**Data listing**:
_ _ _

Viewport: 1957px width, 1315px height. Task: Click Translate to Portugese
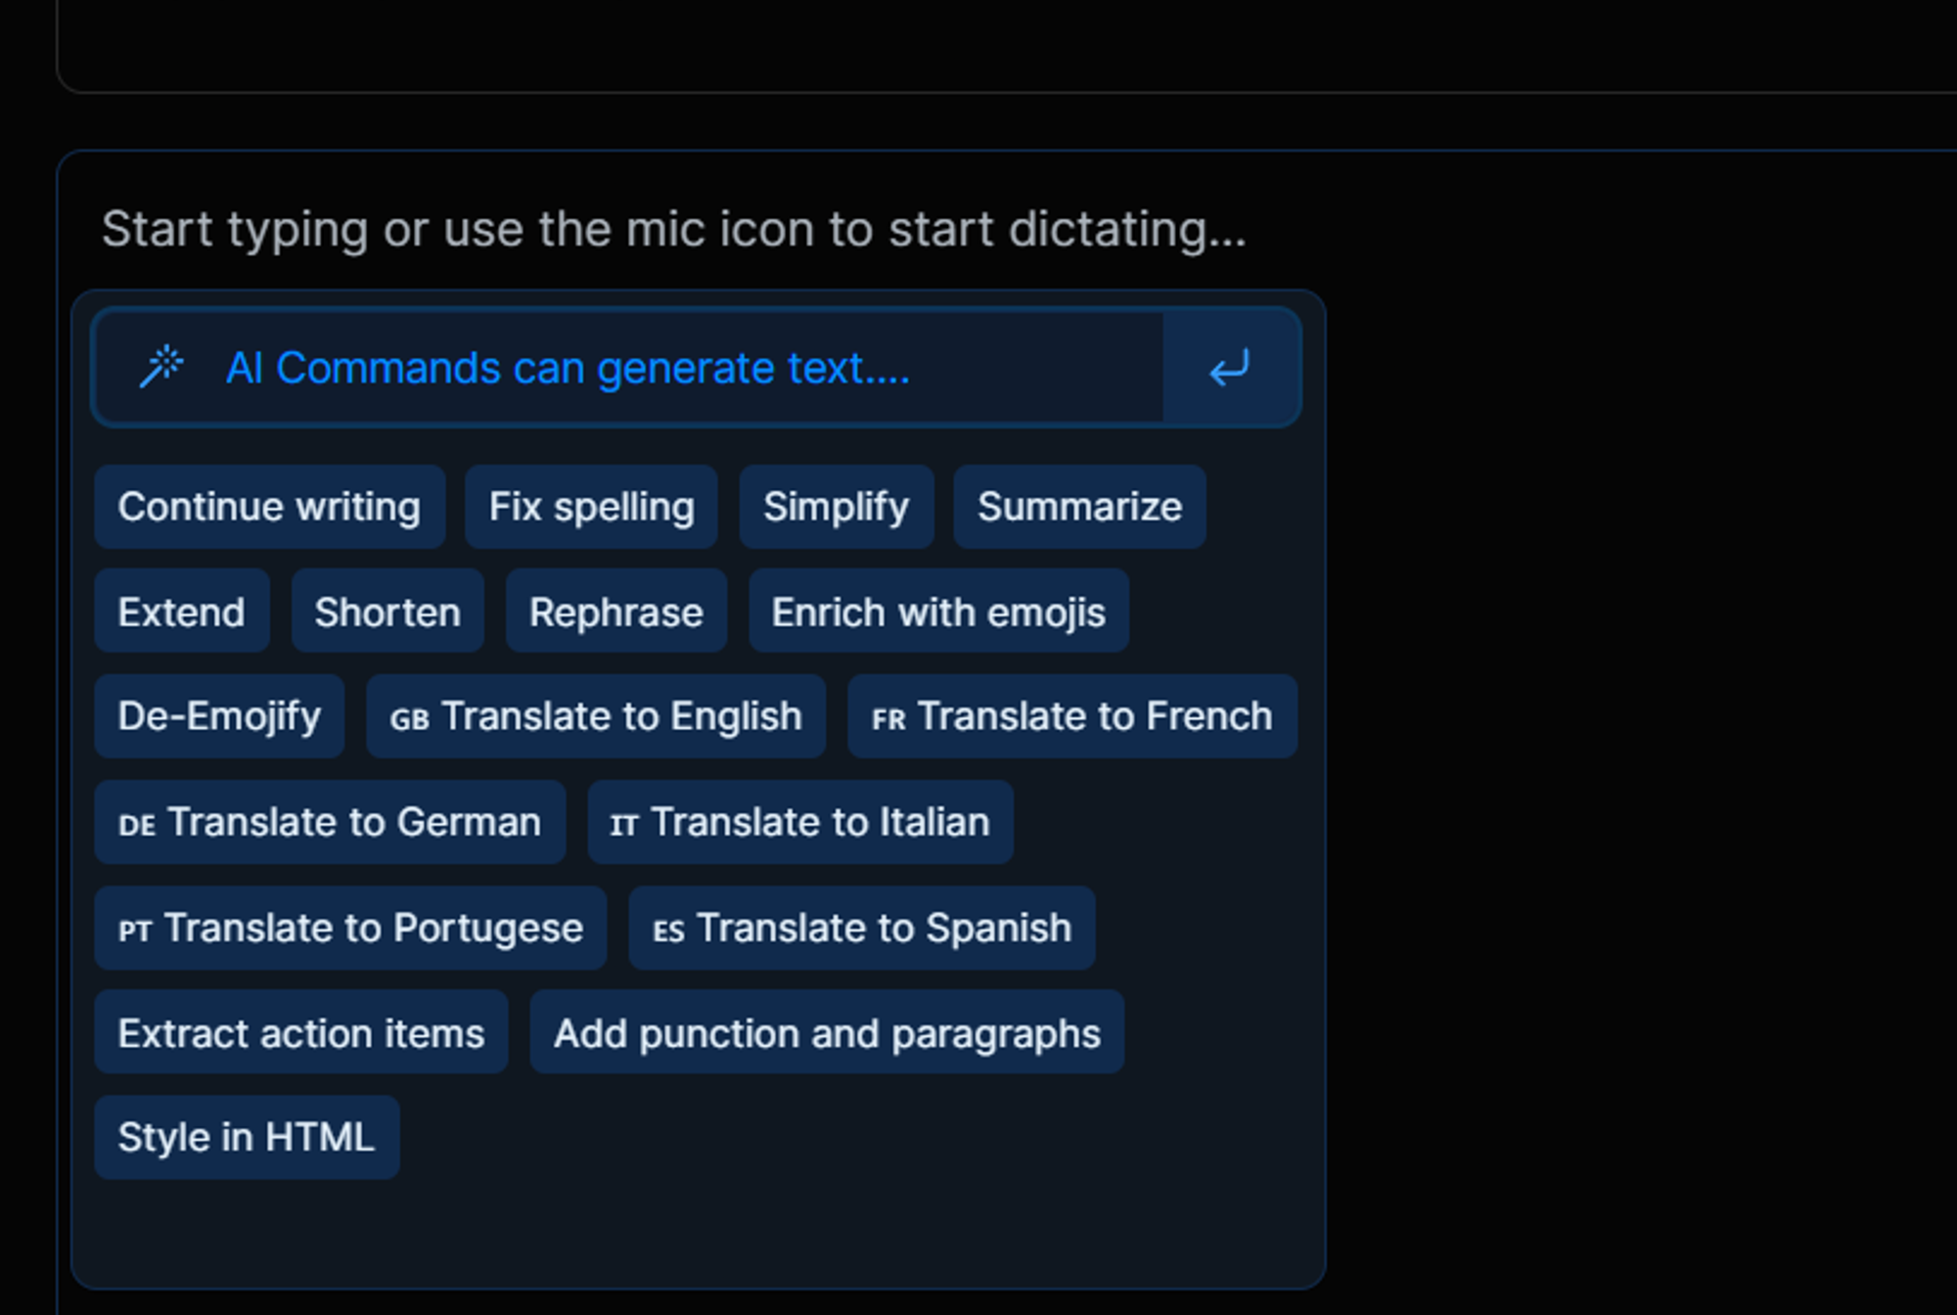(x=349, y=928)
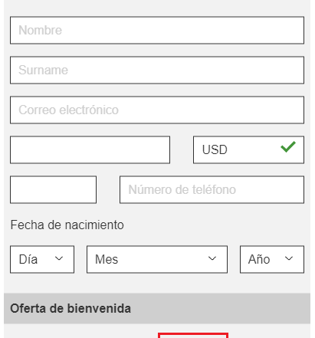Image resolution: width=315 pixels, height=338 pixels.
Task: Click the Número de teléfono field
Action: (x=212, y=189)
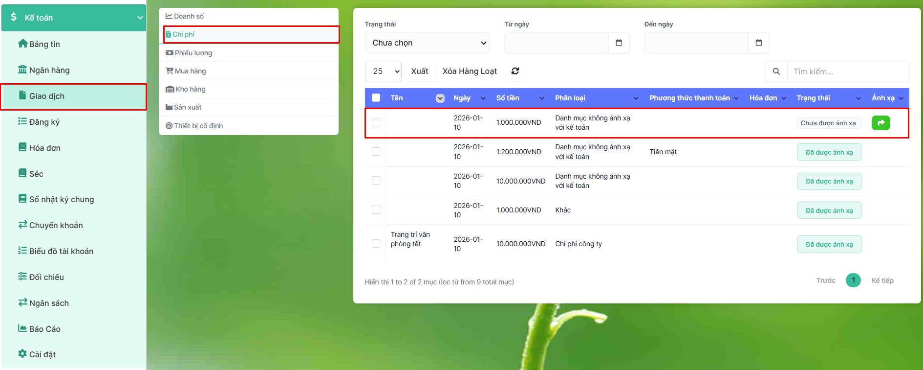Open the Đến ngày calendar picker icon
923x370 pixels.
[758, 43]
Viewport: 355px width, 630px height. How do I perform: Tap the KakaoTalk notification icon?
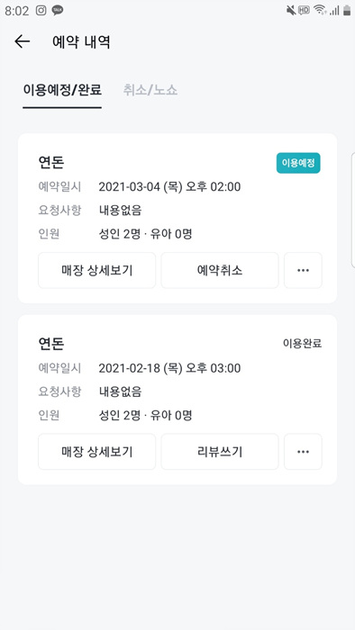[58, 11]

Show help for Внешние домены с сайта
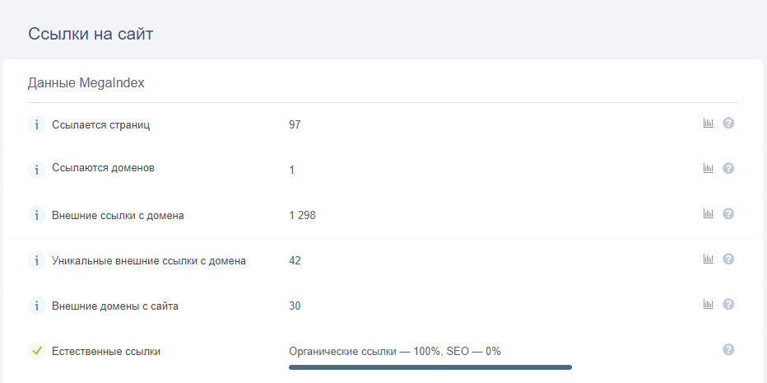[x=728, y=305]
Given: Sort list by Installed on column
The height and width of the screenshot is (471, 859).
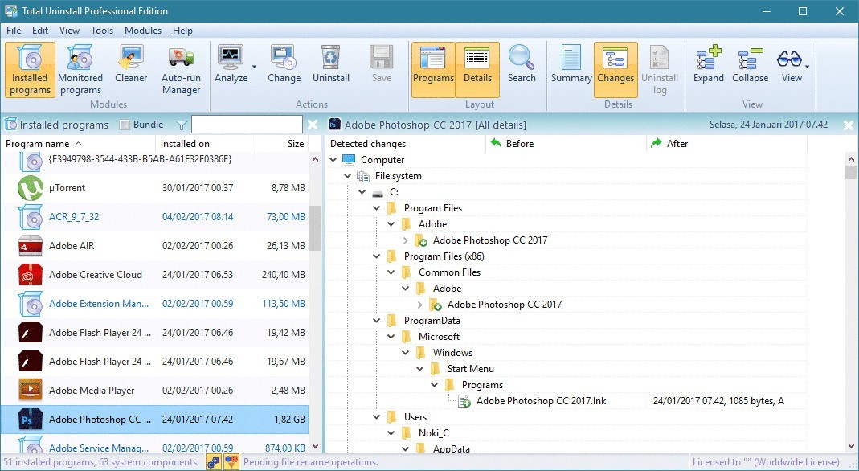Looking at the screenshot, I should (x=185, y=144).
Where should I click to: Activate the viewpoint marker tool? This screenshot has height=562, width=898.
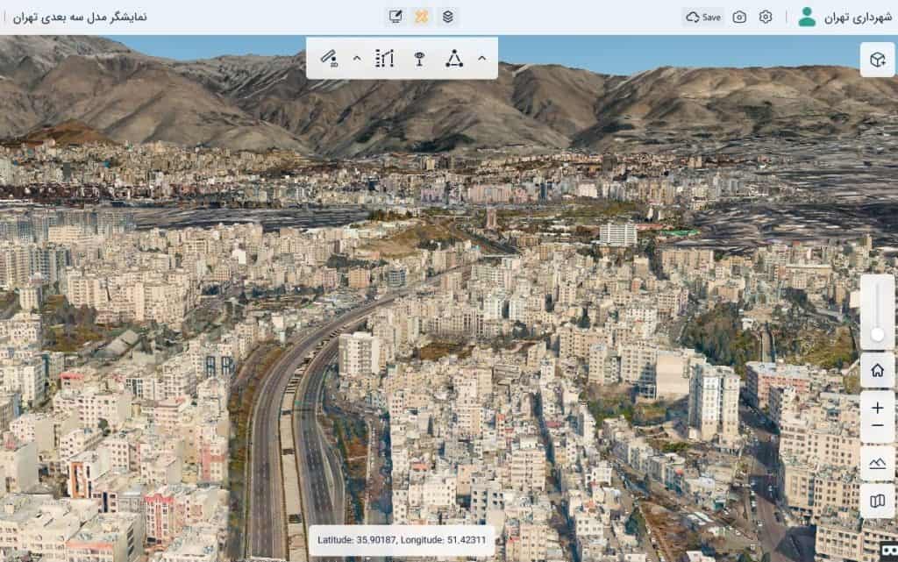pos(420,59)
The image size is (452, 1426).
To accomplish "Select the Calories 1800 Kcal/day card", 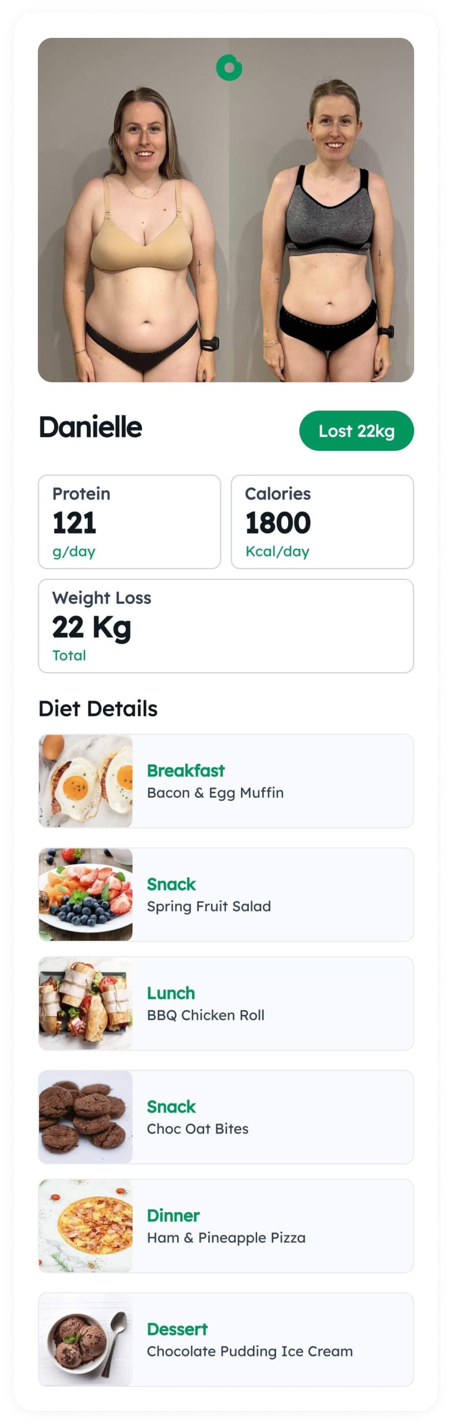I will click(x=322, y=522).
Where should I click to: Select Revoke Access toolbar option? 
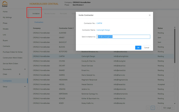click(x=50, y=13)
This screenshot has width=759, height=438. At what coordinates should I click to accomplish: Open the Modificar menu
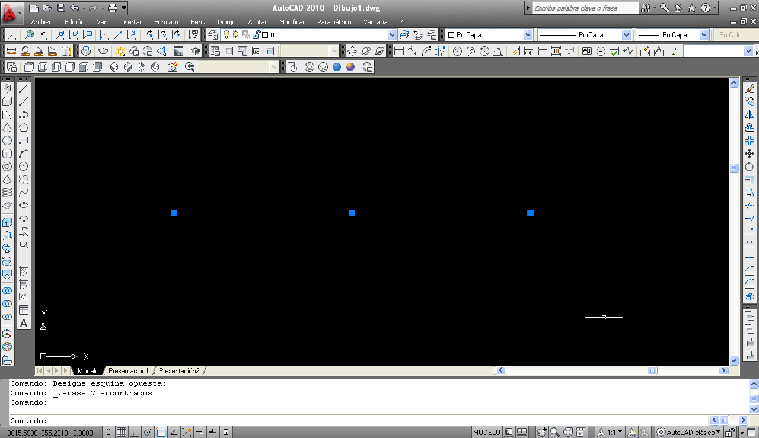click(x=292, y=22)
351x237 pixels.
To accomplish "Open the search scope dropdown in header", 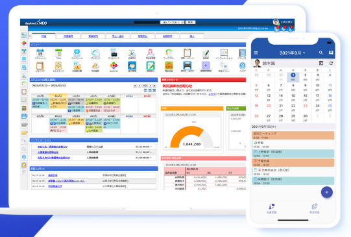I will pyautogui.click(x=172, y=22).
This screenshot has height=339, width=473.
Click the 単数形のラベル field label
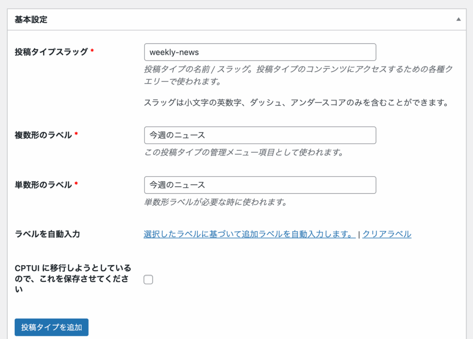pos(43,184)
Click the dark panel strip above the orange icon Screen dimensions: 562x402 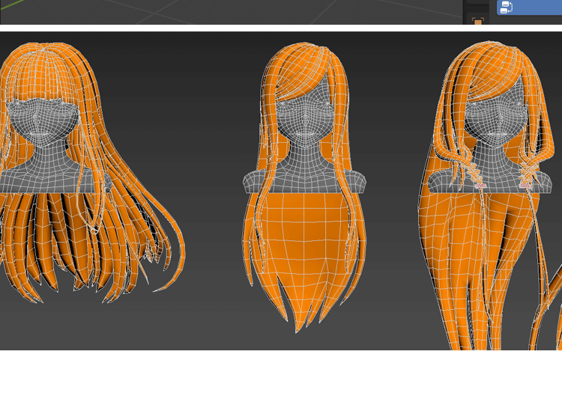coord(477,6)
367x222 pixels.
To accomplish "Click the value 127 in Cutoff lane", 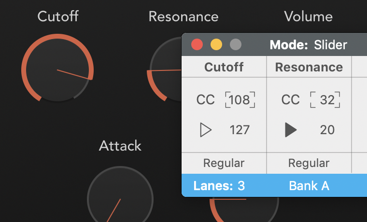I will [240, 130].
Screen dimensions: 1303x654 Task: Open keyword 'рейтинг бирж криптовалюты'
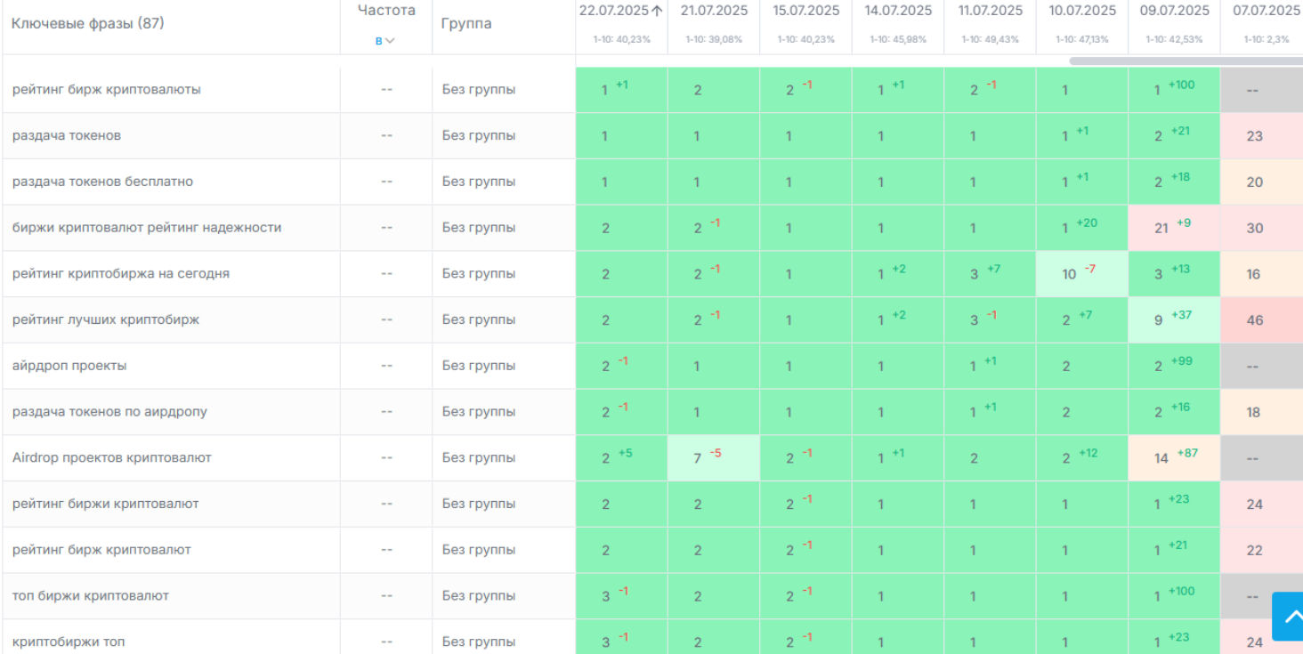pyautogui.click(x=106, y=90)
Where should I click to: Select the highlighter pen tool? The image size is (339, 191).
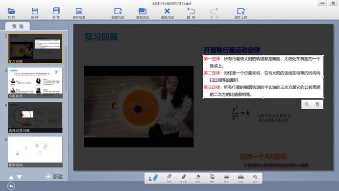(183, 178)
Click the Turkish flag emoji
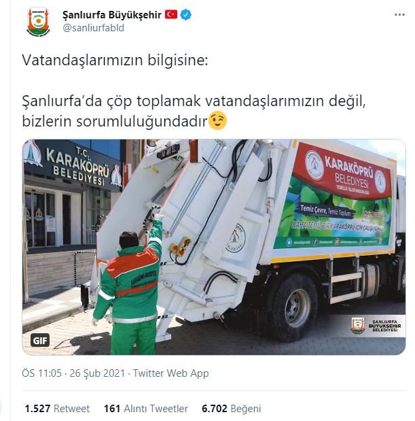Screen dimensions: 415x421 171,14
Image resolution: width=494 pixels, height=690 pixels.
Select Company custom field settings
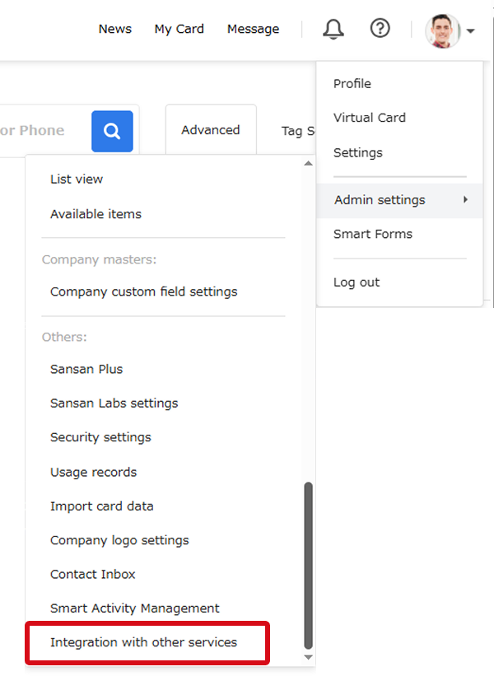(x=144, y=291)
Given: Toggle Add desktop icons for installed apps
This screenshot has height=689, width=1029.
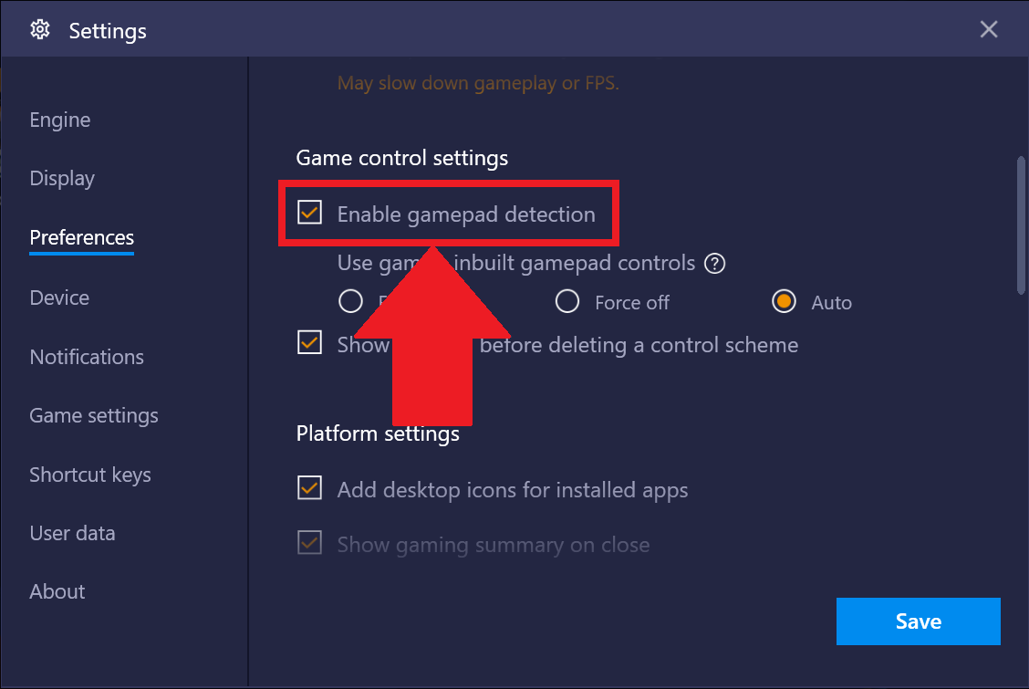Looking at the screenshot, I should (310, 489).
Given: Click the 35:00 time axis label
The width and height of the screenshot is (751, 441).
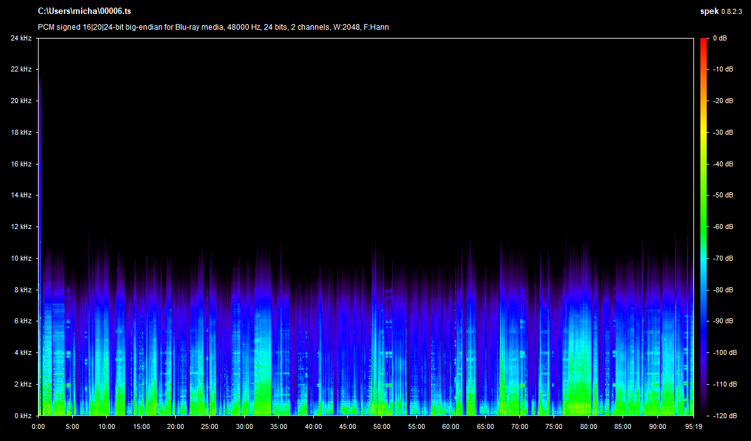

_ _ _

**Your task**: All lines of the records above with the word "Given" in them are to be copied.

**Task output**:
Given: Sort list by Installed on column
Given: Toggle Add desktop icons for installed apps
Given: Click the 35:00 time axis label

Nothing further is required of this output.